Another Column at MyShelf.Com
Babe To Teens, Past
A Youth Column
By Beverly J. Rowe

Spring Reading, Contest, An Interview with Janet Muirhead Hill, and Web Site Recommendations

     Ah...Spring. The wonderful season we've been waiting for since fall. The Iditarod sled dog race is over for another year, and the snow geese are stopping here in Alaska on their annual migration north to Russia. The sound of these beautiful birds talking to each other puts me in a gardening mood. Well....almost. I guess I would really rather read. There are great new books being published this spring...the long awaited new Harry Potter book will be out in June, but you can pre-order it now. For you Pokemon fans, there is a new strategy guide.

Harry Potter and the Order of the Phoenix (Book 5)
by J. K. Rowling, Mary GrandPré (Illustrator) (Hardcover - June 2003)

Pokemon Ruby &Sapphire Official Strategy Guide
by Phillip Marcus (Paperback -- March 13, 2003)

Lisa Wheeler       Horse stories were always among my favorites as a child, and still fascinate me. I loved reading the Miranda and Starlight stories, and when the third book in the series, Star Light, Star Bright came out, I just had to interview the author, Janet Muirhead Hill. Here is what she had to say:

Bev: Janet, tell us about yourself. What were your growing up years like?
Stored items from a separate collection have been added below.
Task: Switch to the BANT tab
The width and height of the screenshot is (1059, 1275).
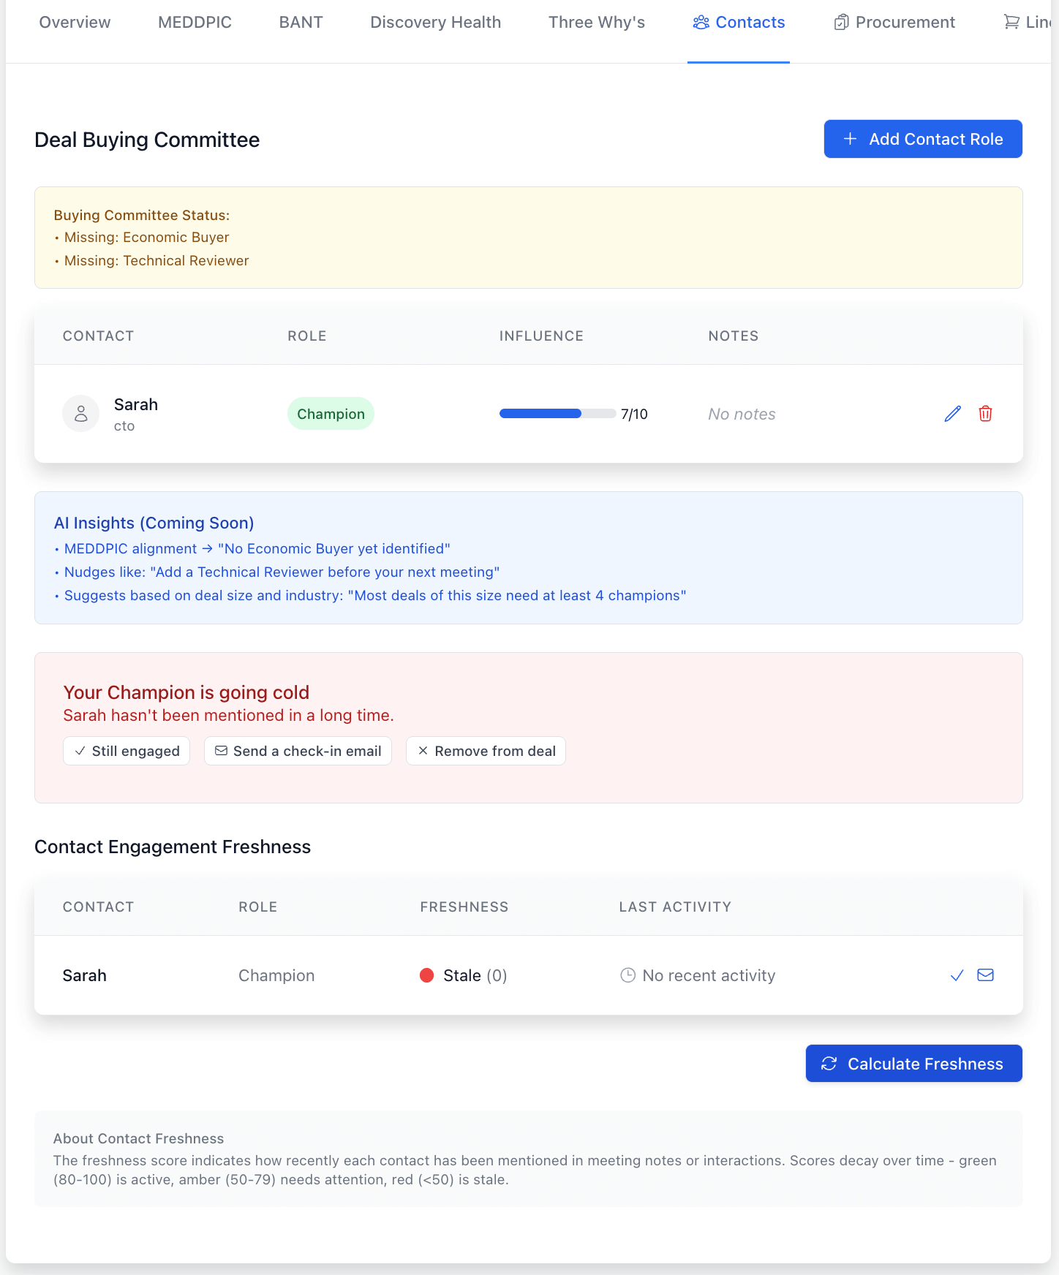Action: (x=301, y=23)
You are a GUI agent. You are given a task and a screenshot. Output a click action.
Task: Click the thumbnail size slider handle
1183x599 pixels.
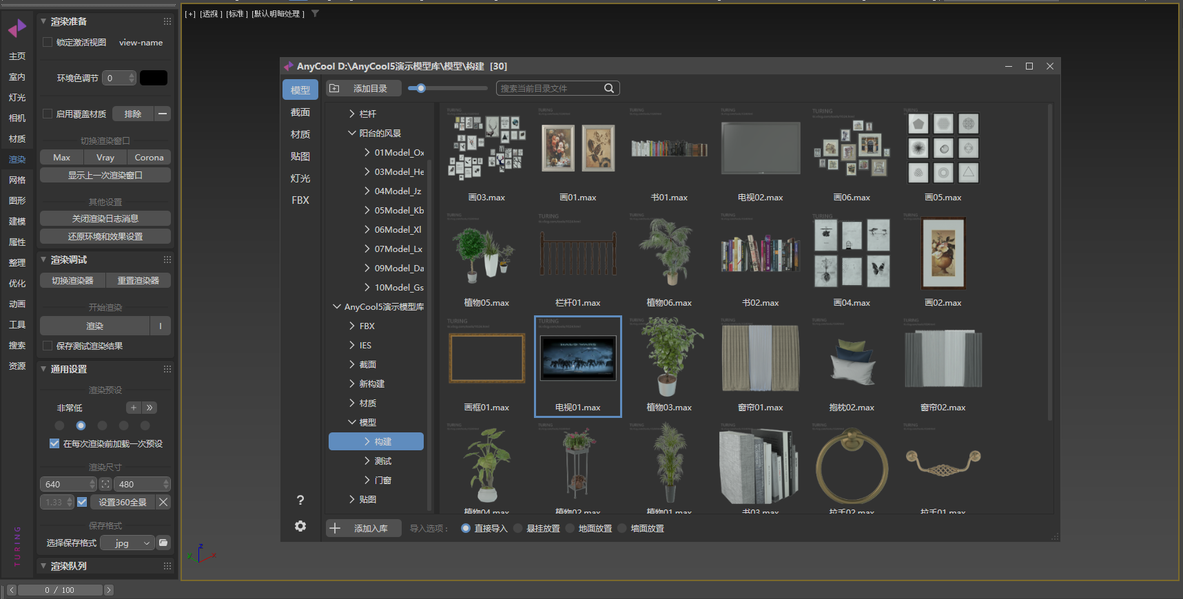click(421, 88)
Janet: They were very different, I think, from those of most kids growing up today. Ranch life is a culture unto itself, a culture that keeps the family together, nurturing strong loyalties, pride, and cooperation. I was a child in the forties and fifties, and though our family wasn't rich, our experiences were. We grew up in the outdoors, surrounded by natural beauty, animals, and hard work. Mom toiled along with Dad in the fields, the milk barn and on horseback, besides keeping up with the housework, childbearing, and childrearing. I was the middle child in a family of six kids. I idolized (still do) my older sister and tried to emulate my older brother, who was my constant playmate until my younger twin sisters were born. Although I was only four, I "adopted" one of them, and my sister chose the other, and we mothered them both with lots of love, attention, and pride. When my younger brother came along when I was seven, we had another baby to adore. There was a lot of love in our family. (Still is.)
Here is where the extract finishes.